_SET TASK A_. Return every line of the entries below that contains the string "field", matching case exactly.

begin PAGE

Jeffrey Becker-USA TODAY Sports

It could've been worse for the Cornhuskers. It should've been worse. Way, way, way worse. But good ol' Nebrasketball hung around just enough to be a thorn in the side of Fran McCaffery and all of Hawkeye Nation right down to the final buzzer (including Tim Miles doing Tim Miles things by choosing to foul the Hawkeyes each and every possession the last couple of minutes while down double digits). While the game was never truly in question outside of the first five minutes of the first half -- where Nebraska started the game quick, going on a 10-0 run by attacking the rim and putting pressure on the interior of the Iowa defense -- there was at least some good things that Miles can build off of.

For starters, Shavon Shiels had a pretty solid game (not including his night from the free throw line where he was 0-4), finishing the contest with 13 points, six rebounds and four assists. Same can be said of Tai Webster, who came off the bench and finished with 22 points, five rebounds and a steal. But other than those two players, possibly their rebound margins -- with Iowa just outdoing Nebraska 37-34 -- and their ability to keep this a contest throughout the second half (but never shortening the lead by more than eight), there weren't too many more bright spots.

As an overall basketball game, this was pretty unwatchable if you didn't have skin in the game (especially coming off of the previous nights Kansas/Oklahoma game). But in terms of the Hawkeyes individual performances, two of McCaffery's usual suspects came back out to play (as if we should be surprised at this point).

Your favorite point guard's favorite point guard had yet another spectacular game against Nebraska, finishing with his first ever double-double with 22 points, four rebounds and 10 assists. Gesell is just so much fun to watch night in and night out.

He's holding his own in the "Best Point Guard" in the Big Ten conversation against Yogi Ferrell and Melo Trimble. Of course, all three of those guys are totally different types of players with Ferrell being the more gifted and natural scorer who can take over a game at any moment (last nights Indiana/Wisconsin game for example), Trimble being the most primed for the NBA with a fantastic pick and roll game and Gesell is easily the more talented passer and protector of the rock whom is just now figuring out the scoring prowess he may have.

But it's that willingness to make the right pass (even when it doesn't count as an assist) and propensity to protect the ball from slipping into the defenses hands that continues to impress me each and every game. You just don't see that type of old school, John Stockton type point guard in college basketball anymore. He analyzes, recognizes and reacts on offense while outperforming and out willing his opponents.

end PAGE
begin DATA ENTRIES

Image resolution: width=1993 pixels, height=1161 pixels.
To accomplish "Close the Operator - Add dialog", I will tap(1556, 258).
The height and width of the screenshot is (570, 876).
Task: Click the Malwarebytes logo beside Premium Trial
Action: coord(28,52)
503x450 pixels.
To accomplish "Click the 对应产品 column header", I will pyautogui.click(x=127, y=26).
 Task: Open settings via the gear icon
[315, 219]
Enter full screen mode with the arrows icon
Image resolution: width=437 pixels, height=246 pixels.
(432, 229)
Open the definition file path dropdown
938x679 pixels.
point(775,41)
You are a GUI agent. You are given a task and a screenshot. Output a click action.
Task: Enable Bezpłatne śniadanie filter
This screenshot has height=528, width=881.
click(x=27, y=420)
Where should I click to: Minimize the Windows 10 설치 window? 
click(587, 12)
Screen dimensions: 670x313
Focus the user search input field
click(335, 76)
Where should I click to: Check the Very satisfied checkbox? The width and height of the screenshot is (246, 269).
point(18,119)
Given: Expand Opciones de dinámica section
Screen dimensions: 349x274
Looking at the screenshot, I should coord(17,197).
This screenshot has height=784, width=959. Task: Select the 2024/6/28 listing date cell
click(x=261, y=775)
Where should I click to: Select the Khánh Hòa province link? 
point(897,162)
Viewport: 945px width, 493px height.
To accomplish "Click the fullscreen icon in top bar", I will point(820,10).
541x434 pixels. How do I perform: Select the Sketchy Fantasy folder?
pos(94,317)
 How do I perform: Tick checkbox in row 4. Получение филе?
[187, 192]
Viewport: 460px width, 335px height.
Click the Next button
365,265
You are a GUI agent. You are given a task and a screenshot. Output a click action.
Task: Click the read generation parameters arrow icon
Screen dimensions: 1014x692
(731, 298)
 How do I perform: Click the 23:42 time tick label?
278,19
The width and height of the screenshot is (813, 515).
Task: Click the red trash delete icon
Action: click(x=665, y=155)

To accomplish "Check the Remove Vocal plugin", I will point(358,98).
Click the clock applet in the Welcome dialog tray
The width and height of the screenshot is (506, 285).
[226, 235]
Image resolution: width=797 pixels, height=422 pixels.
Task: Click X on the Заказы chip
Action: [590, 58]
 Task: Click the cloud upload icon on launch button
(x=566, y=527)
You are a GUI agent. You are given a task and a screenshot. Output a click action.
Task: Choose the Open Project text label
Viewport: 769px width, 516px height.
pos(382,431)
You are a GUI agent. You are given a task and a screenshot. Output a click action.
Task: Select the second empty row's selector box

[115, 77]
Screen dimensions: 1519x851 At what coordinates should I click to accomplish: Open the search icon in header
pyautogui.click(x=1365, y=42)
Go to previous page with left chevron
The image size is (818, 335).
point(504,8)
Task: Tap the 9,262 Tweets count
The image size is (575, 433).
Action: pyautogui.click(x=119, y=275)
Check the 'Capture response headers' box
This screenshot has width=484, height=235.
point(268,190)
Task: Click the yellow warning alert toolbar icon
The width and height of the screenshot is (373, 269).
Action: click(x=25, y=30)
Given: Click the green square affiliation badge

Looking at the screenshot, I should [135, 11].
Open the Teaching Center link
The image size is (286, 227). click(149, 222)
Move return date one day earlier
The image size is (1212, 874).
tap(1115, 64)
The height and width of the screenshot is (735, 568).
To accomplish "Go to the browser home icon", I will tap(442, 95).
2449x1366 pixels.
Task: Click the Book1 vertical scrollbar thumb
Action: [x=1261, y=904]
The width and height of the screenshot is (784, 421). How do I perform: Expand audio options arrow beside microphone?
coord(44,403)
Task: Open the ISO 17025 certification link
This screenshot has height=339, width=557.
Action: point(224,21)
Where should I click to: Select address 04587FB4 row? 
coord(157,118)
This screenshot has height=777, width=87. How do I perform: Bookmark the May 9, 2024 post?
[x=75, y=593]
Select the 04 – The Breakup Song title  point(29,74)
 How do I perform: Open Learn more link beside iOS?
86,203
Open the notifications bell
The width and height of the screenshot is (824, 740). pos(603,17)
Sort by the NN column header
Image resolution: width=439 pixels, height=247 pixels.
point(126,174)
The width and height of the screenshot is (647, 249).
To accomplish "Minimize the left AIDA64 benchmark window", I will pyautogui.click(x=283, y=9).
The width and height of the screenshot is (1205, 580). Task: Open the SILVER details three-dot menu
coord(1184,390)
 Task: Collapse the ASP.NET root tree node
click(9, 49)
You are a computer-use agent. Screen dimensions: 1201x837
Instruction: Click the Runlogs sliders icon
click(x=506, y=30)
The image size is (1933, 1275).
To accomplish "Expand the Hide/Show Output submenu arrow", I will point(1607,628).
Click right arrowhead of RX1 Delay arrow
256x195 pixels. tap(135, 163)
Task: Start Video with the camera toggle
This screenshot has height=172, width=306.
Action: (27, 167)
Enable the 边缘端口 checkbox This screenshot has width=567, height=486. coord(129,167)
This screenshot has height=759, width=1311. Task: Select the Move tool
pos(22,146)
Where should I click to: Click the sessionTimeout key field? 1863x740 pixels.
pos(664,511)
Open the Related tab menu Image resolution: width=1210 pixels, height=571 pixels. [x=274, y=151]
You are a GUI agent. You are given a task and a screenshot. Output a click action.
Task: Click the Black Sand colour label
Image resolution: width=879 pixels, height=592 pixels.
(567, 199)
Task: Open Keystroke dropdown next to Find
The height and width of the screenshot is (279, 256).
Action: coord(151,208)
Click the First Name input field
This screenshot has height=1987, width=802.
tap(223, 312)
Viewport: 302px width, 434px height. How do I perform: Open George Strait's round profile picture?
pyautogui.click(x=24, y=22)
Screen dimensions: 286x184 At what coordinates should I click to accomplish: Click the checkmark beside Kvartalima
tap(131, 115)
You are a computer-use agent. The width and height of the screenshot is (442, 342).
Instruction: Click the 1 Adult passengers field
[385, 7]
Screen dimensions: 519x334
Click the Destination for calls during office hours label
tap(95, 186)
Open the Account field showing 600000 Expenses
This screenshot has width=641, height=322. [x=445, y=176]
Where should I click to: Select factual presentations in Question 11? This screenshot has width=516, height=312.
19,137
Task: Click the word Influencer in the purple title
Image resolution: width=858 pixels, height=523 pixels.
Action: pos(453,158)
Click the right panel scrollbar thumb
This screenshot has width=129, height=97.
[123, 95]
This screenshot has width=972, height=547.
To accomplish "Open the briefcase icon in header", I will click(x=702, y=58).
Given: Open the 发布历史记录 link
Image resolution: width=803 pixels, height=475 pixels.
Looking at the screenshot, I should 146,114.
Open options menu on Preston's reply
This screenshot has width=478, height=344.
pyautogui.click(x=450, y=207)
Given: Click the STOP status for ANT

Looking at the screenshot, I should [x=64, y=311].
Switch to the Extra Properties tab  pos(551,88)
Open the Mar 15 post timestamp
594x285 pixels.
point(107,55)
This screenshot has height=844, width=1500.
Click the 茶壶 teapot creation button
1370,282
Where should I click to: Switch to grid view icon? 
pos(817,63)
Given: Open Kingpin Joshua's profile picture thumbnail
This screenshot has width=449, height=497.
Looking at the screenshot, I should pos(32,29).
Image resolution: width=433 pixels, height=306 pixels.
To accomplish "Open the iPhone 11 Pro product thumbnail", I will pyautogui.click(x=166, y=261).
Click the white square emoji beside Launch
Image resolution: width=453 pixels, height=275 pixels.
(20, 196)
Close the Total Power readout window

end DATA ENTRIES

_SET TASK B_. In the Iowa–Nebraska basketball recap, how many points did Tai Webster score?

_WORKED SOLUTION A_.
Focus the user search input field
Where should I click to: Click the sessionTimeout key field? 1863x740 pixels.
Click the First Name input field
Instruction: Click the 1 Adult passengers field
Open the Account field showing 600000 Expenses

_WORKED SOLUTION B_. 22 points.